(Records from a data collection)
= Beginning of Section =

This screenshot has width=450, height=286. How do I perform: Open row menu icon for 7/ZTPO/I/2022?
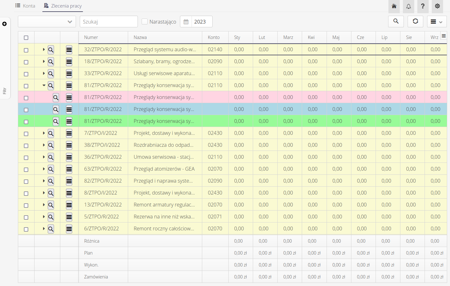tap(69, 133)
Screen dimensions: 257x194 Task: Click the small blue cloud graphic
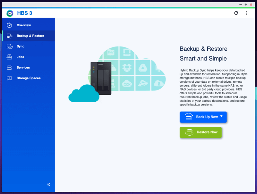coord(84,93)
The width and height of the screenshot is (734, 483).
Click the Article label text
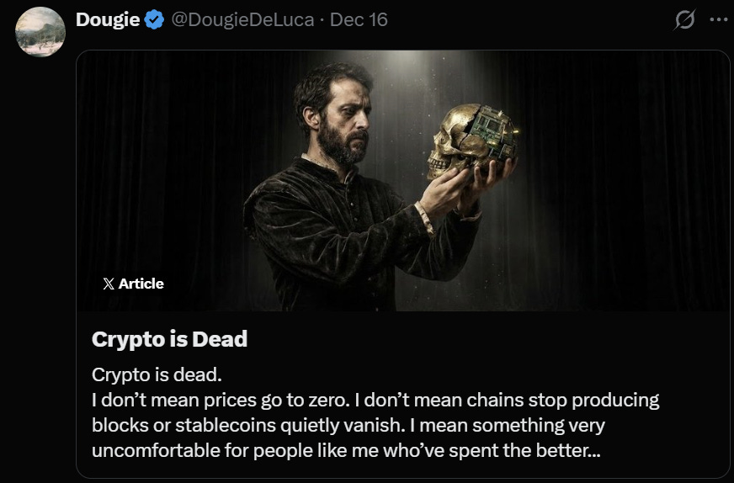pyautogui.click(x=141, y=284)
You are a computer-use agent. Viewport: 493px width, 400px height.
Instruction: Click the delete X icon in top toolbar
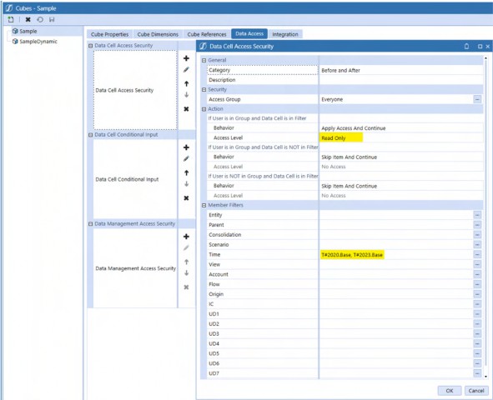[x=28, y=19]
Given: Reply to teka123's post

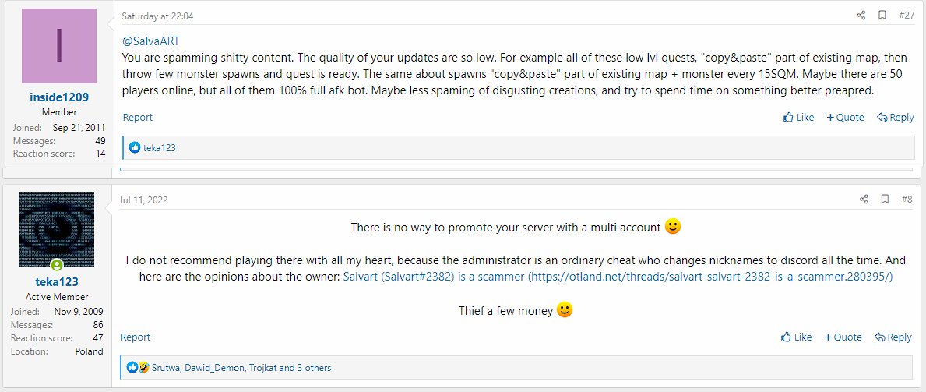Looking at the screenshot, I should click(893, 337).
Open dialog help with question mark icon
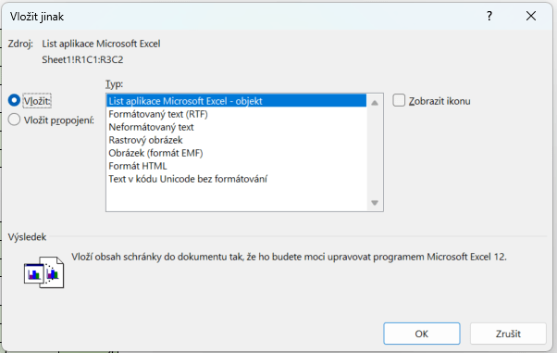Image resolution: width=557 pixels, height=353 pixels. pyautogui.click(x=489, y=16)
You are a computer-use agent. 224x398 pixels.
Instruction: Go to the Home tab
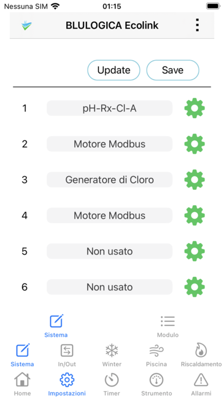pos(22,384)
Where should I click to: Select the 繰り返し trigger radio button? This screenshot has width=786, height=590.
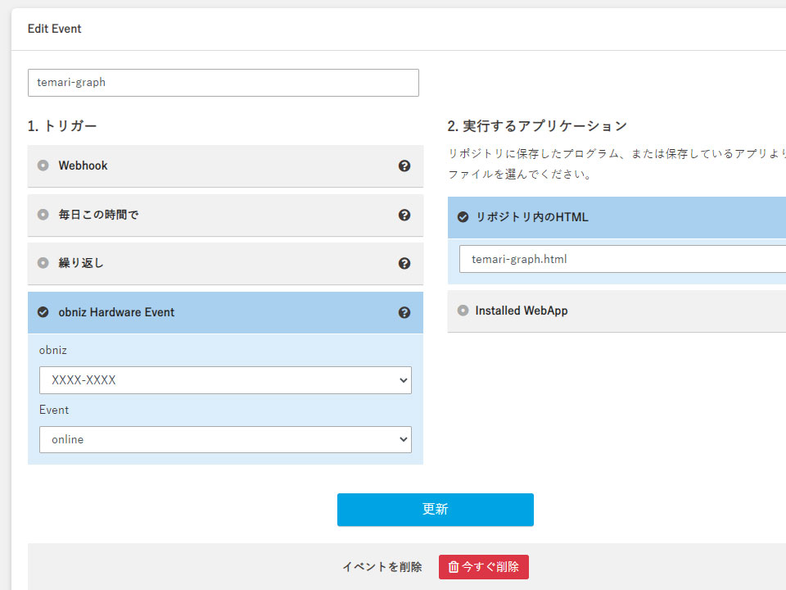(43, 263)
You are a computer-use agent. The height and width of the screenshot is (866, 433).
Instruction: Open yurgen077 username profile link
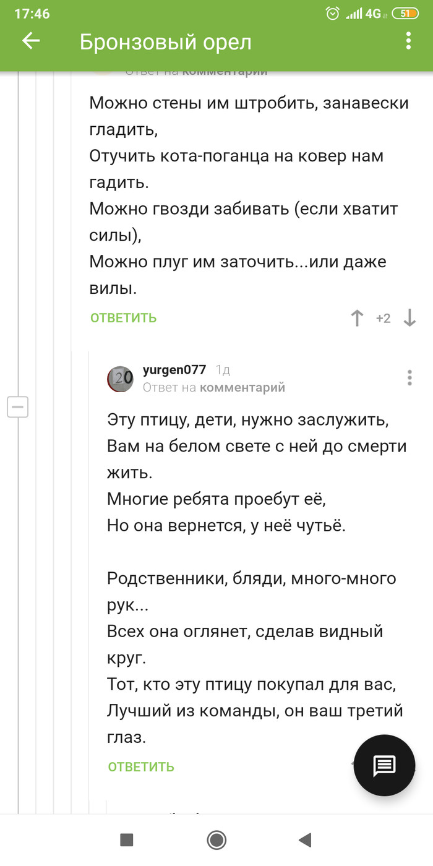click(174, 370)
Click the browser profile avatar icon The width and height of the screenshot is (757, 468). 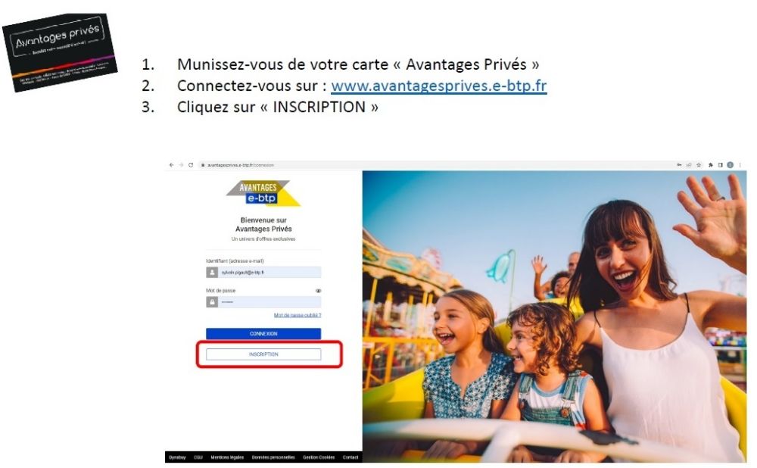(731, 164)
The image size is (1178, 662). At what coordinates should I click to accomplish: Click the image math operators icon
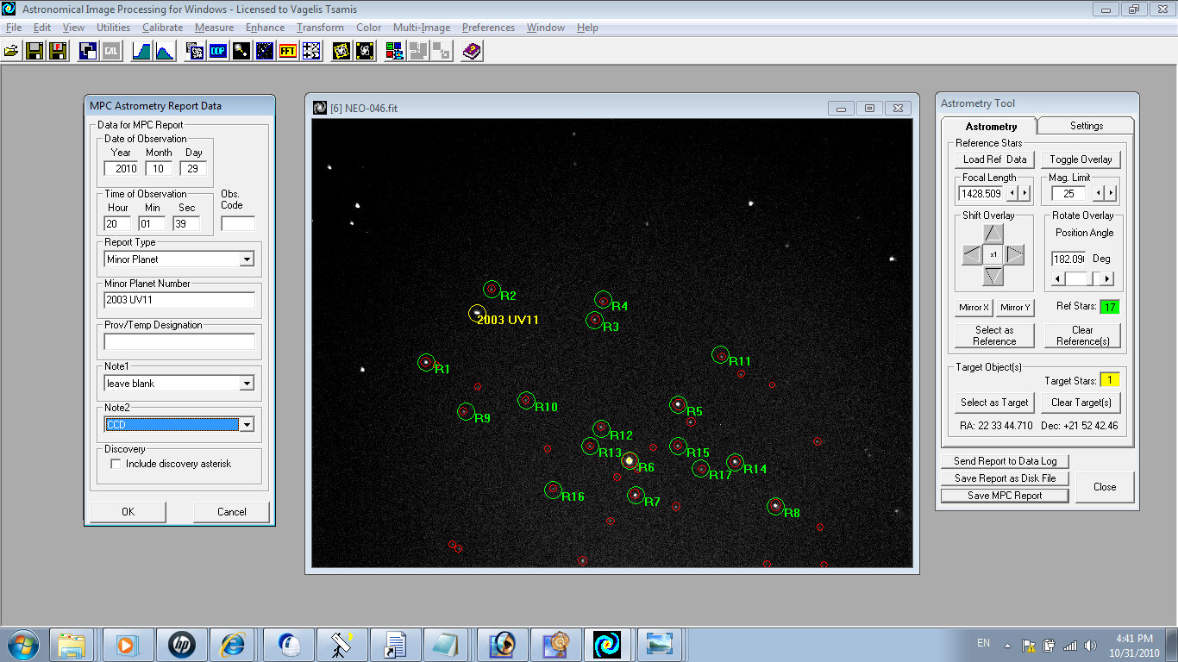tap(311, 51)
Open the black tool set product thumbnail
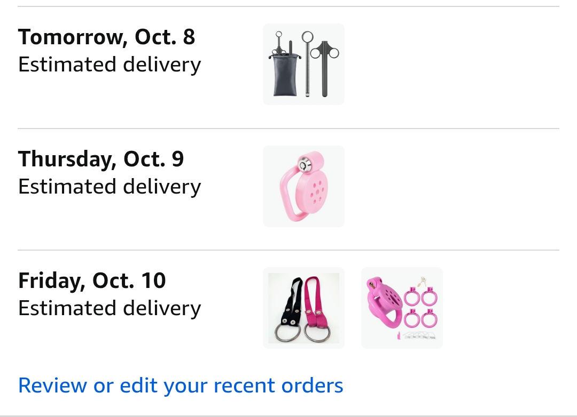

= End of Section =

Search the data above for the string "computer". Report every line where it is found.

_Answer section_
You are a computer-use agent. Viewport: 493px width, 400px height.
You are a computer-use agent. 224x398 pixels.
You are a computer-use agent. The height and width of the screenshot is (866, 433).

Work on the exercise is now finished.